24 Mei 2017

Pelepasan (2) (Day 8#Eza Avlenda#30 DWC Jilid 6#Squad 2)

“Ya Allah, jadikan anak-anakku orang yang selalu Engkau beri petunjuk, ridhoi mereka, permudahkanlah jalan hidupnya, aamiin” Kutitip sepucuk doa ini ya Allah, gumamku. Sementara itu, ustad Anjar mengakhiri sambutannya. Kuusap ekor mataku, berharap tak ada yang melihat haruku.
“Dimohon untuk naik ke atas panggung” sembari mengalihkan pandanganku ke arah sumber suara, aku berbisik kepada ibu yang duduk di sebelahku. “Siapa yang dipanggil bu?” “Satriaji” ujarnya, tanpa menoleh ke arahku. “Pemberian penghargaan siswa kelas enam yang berprestasi” Ucapnya lagi, namun tetap sibuk dengan gadgetnya. Aku kagum sekali dengan anak ini. Aji, adalah teman anakku semenjak di taman kanak-kanak. Perawakannya agak gemuk, berkulit putih, dengan lesung pipi mewarnai senyumnya. Penyematan selempang bertuliskan “siswa berprestasi” dilakukan oleh Kepala Dinas Pendidikan Kabupaten Bengkulu Utara. Senyuman khas terkembang, mengarah ke posisi tempat duduk orang tuanya. Terbayang santun lakunya.
“Penganugerahan hafizh quran juz 30, dengan predikat mumtaz, nilai di atas 93”
 “Kepada nama-nama yang akan kami sebutkan, silahkan mengambil tempat”
Pembawa acara, membacakan nama-nama siswa peraih predikat mumtaz.
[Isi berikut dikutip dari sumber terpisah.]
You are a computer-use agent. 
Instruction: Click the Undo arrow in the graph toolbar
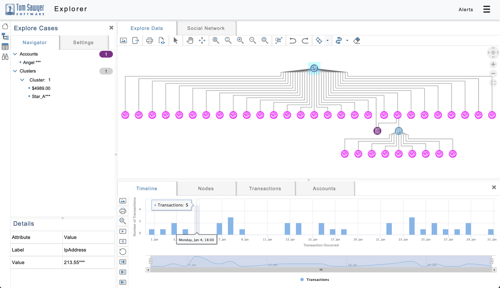coord(293,40)
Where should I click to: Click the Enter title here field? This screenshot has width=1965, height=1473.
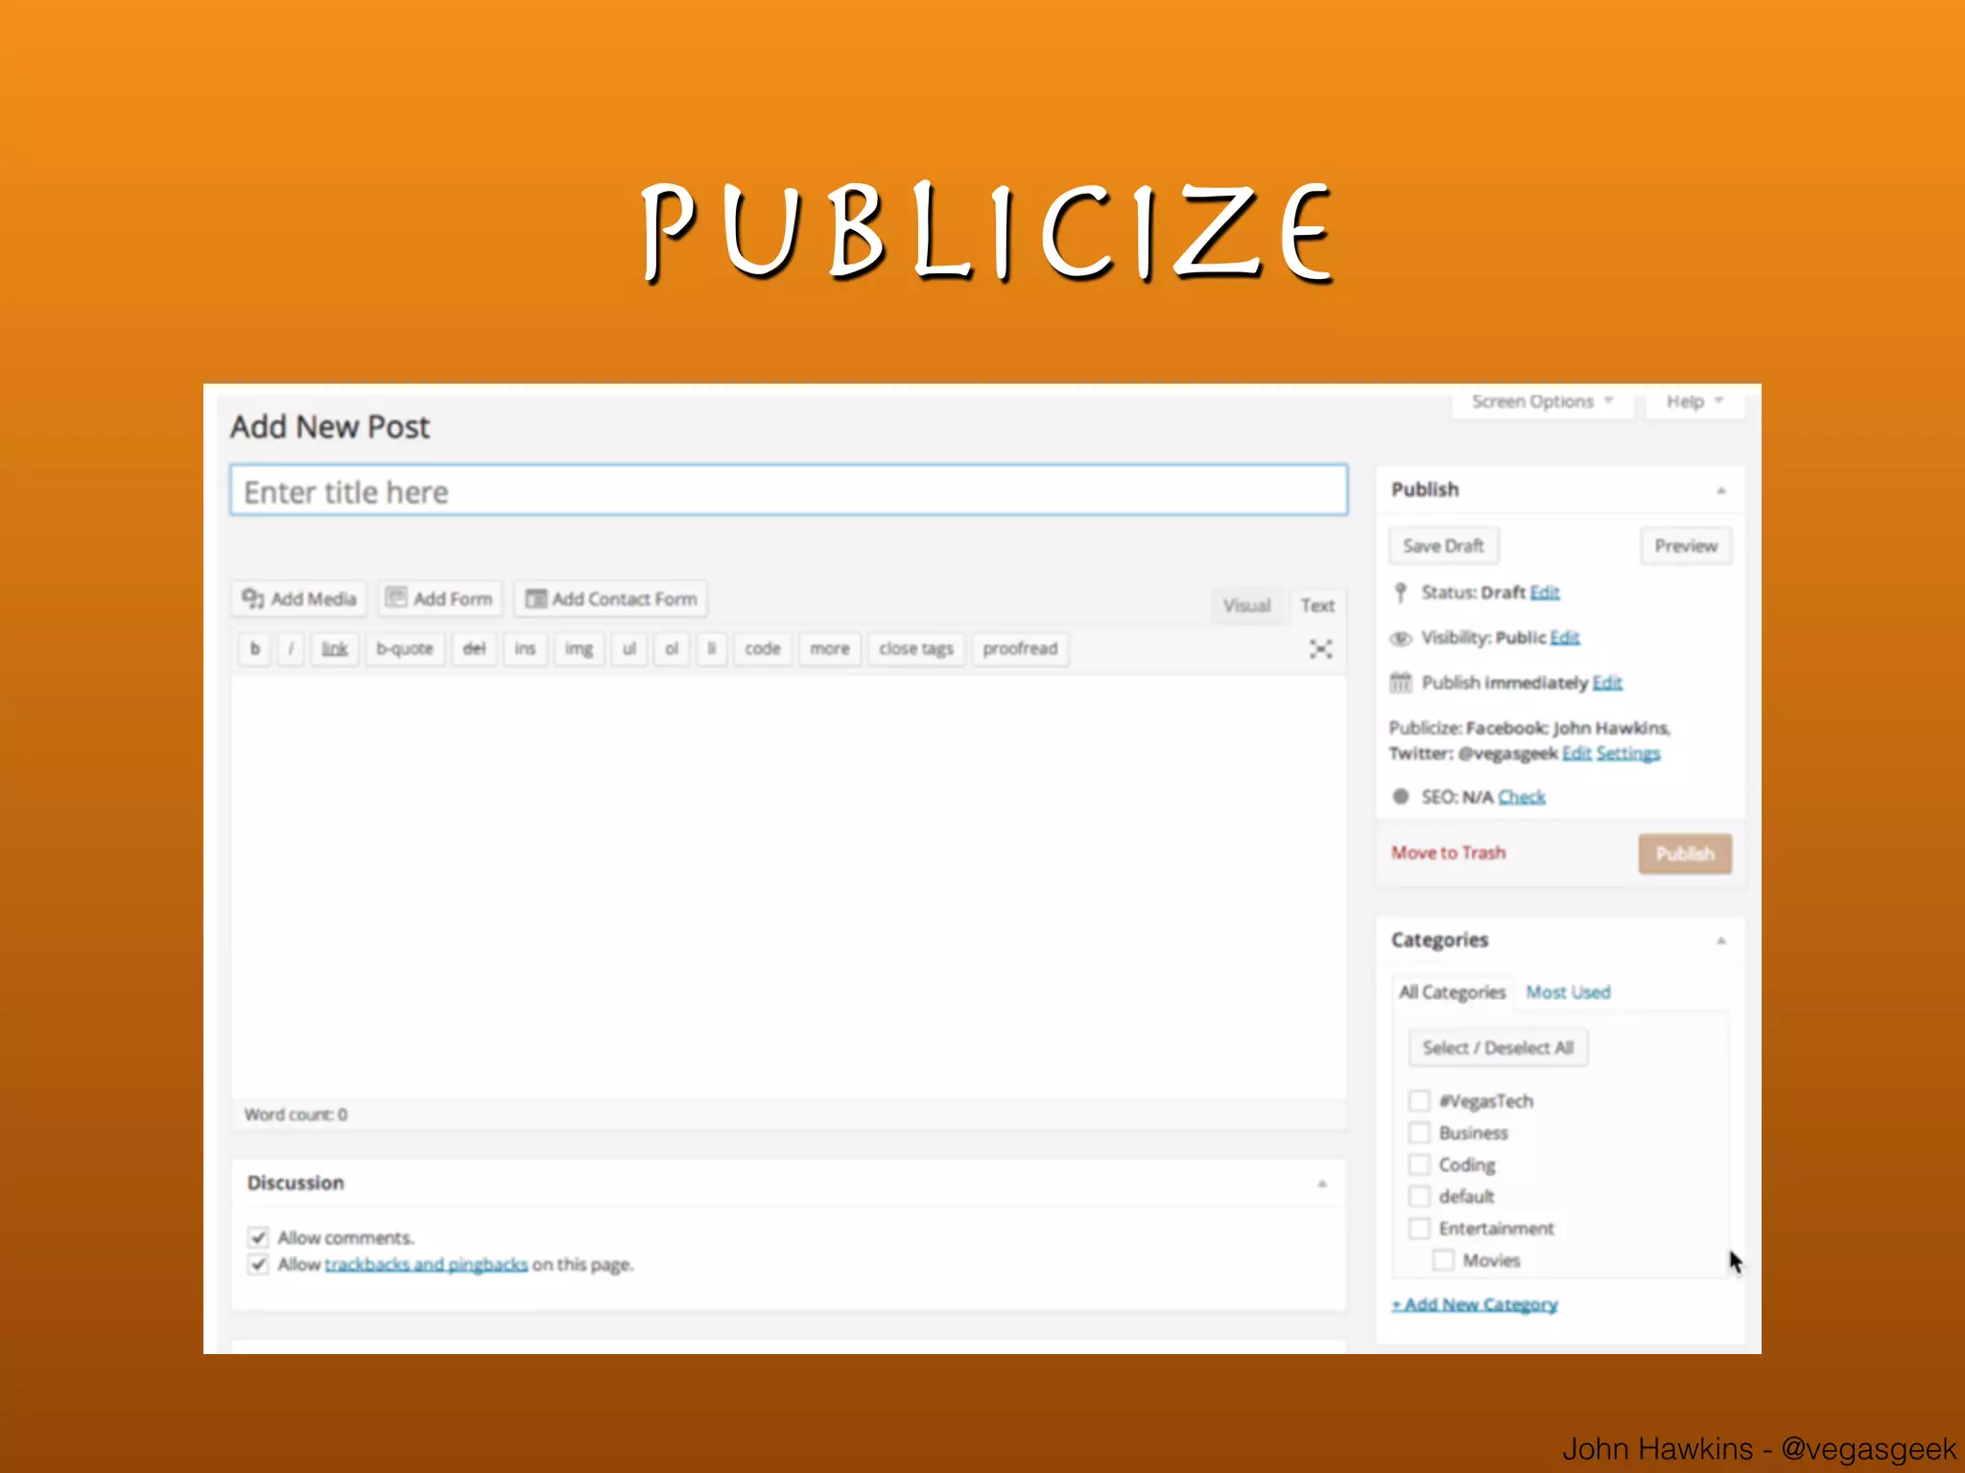[789, 491]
Aku amati semua anak-anak yang bersiap-siap, menunggu giliran untuk naik ke atas panggung. Tak kulihat sosok anakku. Kutekuni daftar nama yang dibacakan, hingga urutan ke tiga belas, ya memang tidak ada. Banyak pertanyaan mencerca kalbuku.
“Predikat apa yang diraih anakku?”
“Mengapa dia tidak meraih predikat mumtaz?”
“Apakah anakku tidak lulus ujian tahfizh?”
Kulirik dia dari kejauhan, masih biasa bercakap-cakap dengan teman di sebelahnya, sambil sesekali menunjuk ke arah panggung. Tanyaku pupus tanpa jawab.

Rangkaian acara dilanjutkan dengan pemberian samir dan piagam tahfiz quran. Secara bergantian siswa dipanggil ke atas panggung, ketua yayasan mengalungkan samir sementara kepala sekolah memberikan piagamnya, didampingi wali kelas masing-masing. Sudah hampir tiba giliran anakku. Dengan sigap aku maju ke depan, mengambil posisi untuk mengabadikannya dengan gadgetku.
“Irfan Amaro Filardhi Fillah, anak dari bapak Gusman dan ibu Eza Avlenda. Tahfiz quran dengan predikat maqbul”
Klik..klik..klik..aku mengambil foto dari beberapa sisi, berharap dapat angel yang tepat. Terakhir pada saat dia menuruni anak tangga. Dia langsung menghampiriku.
“Maafkan ya ma, adik cuma dapat predikat maqbul” sembari menyerahkan map berwarna merah hati. Kutatap matanya yang melukiskan kekecewaan, berharap aku menerima pintanya.
“tidak apa-apa dik, mama tetap bangga” Kuusap rambutnya, hampir saja kucium keningnya. Aku tersentak, selembar catatan dihatiku jatuh “Jangan mencium adik di tempat ramai” Kualihkan perhatian pada map merah, tertulis nilai B+, predikat maqbul.

Kembali ke tempat duduk semula, menunggu sesi ini usai, kulirik gadget, mengecek galeri foto. Setelah selesai sesi pemberian samir dan piagam, dilanjutkan dengan foto bersama ketua yayasan, kepala sekolah dan orang tua secara bergantian. Di akhir acara, seluruh aulad (sebutan untuk siswa laki-laki) naik ke atas panggung menyanyikan lagu selamat tinggal sahabatku.
Selamat tinggal sahabatku
Ku kan pergi berjuang
Menegakkan cahaya islam
Jauh di negeri seberang

Selamat tinggal sahabatku
Relakanlah diriku
Kirimkanlah doa restumu
Allah bersama slalu

Ku berjanji dalam hati
Untuk segera kembali
Menjayakan negeri ini
Dengan ridho Illahi

Kalaupun tak lagi jumpa
Usahlah kau berduka
Semoga tunai cita-cita
Raih gelar syuhada

Tak dapat ku bendung lagi, tumpah juga di ujung mata. Kalbuku dibaluri haru, berada dalam suasana biru. Telah enam tahun bercengkrama bersama teman, ustad dan ustadzah. Tak ada lelah, yang ada hanya tawa. Namun hari ini mungkin pertemuan terakhir mereka, sebelum menapaki titian yang terpisah. Akankah suasana ini, hadir kembali dipelupuk rindu. Menarik mereka tuk bertemu.